Child rearing practices, differences in age, gender. There are cultures that really venerate their ancestors. And consider the elderly to be the wise keepers of what the culture needs. And will consult the elderly, the older people in the culture.

Whereas, we can see in the US, we've become a more youth dominated culture. You can see this in our popular culture. The ads in newspapers, the emphasis on looking younger. So youth is venerated here. Whereas, in some cultures, it is the ancestors or those who are older.

There are also traditions. And that would extend to caring for family. For example, in some cultures, you would always care for the elderly at home. The idea of putting an older relative perhaps in a nursing home or some other kind of institution would be considered wrong culturally. It would not be considered right.

So the way we are with our family members, the way we perceive family role, even status. There are differences with gender. Particularly in male, female roles. Some of the roles are more rigid in particular cultures than they are in other cultures.

So understanding these particular kinds of traditions within a culture. And actually I looked at traditions here and I'm thinking, in terms of ancestors in Mexico, particularly, and in many places in the world, they celebrate something called Day of the Dead which is actually honoring ancestors and those who've gone before.

So these are examples of how culture has fundamental differences in the way we see the world. And some differences that may be a little more trivial.
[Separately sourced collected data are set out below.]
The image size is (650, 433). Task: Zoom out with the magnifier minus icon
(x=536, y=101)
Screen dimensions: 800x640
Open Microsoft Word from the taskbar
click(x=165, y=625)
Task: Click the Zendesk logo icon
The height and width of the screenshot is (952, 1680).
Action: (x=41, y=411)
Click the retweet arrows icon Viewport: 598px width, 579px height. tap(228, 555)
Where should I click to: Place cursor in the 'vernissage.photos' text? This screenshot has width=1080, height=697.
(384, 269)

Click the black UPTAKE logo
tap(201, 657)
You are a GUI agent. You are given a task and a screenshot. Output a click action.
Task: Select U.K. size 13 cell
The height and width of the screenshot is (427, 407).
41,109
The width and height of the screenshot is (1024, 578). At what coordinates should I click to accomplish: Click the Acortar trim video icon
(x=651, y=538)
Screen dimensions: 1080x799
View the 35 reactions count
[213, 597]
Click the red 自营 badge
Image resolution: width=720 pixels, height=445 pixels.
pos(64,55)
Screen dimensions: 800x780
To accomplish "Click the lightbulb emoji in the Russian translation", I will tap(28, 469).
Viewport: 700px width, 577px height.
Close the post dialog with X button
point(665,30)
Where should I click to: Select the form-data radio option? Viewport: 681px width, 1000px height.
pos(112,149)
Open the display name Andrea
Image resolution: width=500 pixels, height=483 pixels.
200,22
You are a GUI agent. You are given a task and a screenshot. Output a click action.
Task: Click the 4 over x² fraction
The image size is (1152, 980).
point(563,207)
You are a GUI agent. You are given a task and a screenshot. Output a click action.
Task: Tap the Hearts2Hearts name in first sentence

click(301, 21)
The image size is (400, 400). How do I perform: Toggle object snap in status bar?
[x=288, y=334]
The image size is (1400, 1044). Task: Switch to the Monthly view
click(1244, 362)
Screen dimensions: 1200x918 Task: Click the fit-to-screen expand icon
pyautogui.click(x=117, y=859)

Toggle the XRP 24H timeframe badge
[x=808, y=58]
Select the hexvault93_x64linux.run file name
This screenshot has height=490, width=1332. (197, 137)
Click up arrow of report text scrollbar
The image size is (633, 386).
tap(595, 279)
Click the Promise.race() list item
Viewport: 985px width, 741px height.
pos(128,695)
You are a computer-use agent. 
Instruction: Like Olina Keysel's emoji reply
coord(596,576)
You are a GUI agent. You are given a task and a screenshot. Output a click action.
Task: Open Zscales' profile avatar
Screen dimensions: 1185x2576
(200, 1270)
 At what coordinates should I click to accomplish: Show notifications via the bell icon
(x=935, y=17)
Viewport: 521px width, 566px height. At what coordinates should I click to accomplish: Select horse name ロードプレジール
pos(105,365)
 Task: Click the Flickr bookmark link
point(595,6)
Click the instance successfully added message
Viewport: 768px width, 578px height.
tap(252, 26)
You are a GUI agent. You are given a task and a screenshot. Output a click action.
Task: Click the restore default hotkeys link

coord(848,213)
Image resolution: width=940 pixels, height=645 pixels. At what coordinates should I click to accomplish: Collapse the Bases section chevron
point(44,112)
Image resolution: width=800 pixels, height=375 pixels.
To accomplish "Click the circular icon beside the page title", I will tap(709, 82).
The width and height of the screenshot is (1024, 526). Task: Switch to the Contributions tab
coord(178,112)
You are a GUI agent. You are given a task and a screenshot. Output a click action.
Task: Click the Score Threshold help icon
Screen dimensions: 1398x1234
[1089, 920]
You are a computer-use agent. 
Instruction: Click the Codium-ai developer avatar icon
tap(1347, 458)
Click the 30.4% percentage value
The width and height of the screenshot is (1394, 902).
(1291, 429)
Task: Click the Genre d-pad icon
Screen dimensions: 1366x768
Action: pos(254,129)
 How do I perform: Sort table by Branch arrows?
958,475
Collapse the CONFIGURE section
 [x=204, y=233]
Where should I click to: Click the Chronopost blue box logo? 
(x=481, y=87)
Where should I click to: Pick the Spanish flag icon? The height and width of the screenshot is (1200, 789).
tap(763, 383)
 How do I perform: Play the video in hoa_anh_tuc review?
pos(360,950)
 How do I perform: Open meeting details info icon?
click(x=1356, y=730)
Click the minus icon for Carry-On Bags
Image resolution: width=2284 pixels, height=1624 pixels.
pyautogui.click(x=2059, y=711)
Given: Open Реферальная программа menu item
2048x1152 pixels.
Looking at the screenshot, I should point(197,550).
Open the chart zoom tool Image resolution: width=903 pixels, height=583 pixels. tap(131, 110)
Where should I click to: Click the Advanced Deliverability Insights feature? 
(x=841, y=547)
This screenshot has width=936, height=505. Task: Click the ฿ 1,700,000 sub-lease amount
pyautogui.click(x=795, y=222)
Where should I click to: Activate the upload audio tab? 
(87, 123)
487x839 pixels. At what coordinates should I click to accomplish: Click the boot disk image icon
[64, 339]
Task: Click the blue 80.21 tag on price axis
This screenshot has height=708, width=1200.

Now culture does evolve over time. And I think you can see that even here in the US.

For example, dress. It wasn't that long ago where women would never wear trousers or pants. Women always wore dresses. This began to change, I think, in the 1970s.

Where women began to wear pants-suits, is what they were called back then, and now you see women wearing pants all the time. Or women's gender roles here have changed in terms of women in the workforce.

So there are changes over time. And the way we express culture can show that. Our musical expressions, rock n' roll was a change in musical expression that was the advent of a whole era. A change in the way culturally we were looking at the world and behaving was expressed through rock n' roll.

Or hip hop might be a way of expressing another cultural phenomena. So it's important to understand that we all come from cultures. And growing up within a culture and accepting the norms of that culture makes it really easy for us to believe that what we think is right, proper, and true is universally true.

And it's not universally true when you realize that other cultures may have some very fundamental differences with the way you see the world from your particular cultural viewpoint. Coming to recognize and understand that is a very important step in preventing miscommunication and conflict.

I've enjoyed this tutorial with you and I look forward to next time.

  • Culture

    A form of human social organization in which people identify themselves as members of a group sharing symbol systems, norms, traditions, and viewpoints towards the world.

  • Norms

    The variety of behaviors and perceptions considered "right", "true" or "proper" by a culture.

  • Cultural Differences

    Differences between people caused by membership in different cultures; may range from trivial to fundamental.